TASK REQUIREMENTS =
Retype the items below from the line containing "Switch to the Devises tab" through the line containing "will (x=863, y=192).", with both of those lines included.

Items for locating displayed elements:
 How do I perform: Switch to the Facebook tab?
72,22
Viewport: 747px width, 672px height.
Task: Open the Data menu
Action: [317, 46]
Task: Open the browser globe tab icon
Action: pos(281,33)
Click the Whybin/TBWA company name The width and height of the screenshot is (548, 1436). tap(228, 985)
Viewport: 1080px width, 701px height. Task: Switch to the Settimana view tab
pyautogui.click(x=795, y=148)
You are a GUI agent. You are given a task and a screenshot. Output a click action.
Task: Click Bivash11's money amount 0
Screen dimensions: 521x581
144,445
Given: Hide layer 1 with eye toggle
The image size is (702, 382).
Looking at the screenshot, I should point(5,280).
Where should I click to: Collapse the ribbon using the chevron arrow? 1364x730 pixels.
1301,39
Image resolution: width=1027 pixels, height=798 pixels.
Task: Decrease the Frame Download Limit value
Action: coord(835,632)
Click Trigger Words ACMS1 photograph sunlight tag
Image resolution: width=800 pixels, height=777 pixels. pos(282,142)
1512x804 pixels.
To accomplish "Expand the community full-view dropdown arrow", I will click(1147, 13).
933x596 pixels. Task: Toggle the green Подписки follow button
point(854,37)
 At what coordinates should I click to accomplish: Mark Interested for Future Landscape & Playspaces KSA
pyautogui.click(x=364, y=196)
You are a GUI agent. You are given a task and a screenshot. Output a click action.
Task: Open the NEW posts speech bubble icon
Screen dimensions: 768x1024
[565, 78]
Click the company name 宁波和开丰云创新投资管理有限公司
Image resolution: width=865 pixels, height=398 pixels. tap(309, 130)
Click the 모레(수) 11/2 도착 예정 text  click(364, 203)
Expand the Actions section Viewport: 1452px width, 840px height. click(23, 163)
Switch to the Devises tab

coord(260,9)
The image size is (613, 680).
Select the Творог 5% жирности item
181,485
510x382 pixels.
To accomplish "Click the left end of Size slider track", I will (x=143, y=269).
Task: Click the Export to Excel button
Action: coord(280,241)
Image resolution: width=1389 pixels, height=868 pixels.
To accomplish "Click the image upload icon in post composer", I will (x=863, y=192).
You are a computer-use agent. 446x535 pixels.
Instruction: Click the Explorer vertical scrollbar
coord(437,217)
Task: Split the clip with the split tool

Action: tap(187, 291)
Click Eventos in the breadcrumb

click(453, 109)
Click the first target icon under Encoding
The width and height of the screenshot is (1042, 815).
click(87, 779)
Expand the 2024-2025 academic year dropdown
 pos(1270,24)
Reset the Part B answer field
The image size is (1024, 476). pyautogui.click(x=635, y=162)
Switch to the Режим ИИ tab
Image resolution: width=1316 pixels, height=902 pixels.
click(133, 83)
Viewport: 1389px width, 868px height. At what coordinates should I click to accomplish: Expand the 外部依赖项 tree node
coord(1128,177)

ANSWER TO THE EXERCISE =
Switch to the Devises tab

coord(260,9)
The image size is (613, 680).
Select the Творог 5% жирности item
181,485
510x382 pixels.
To accomplish "Click the left end of Size slider track", I will (x=143, y=269).
Task: Click the Export to Excel button
Action: coord(280,241)
Image resolution: width=1389 pixels, height=868 pixels.
To accomplish "Click the image upload icon in post composer", I will (x=863, y=192).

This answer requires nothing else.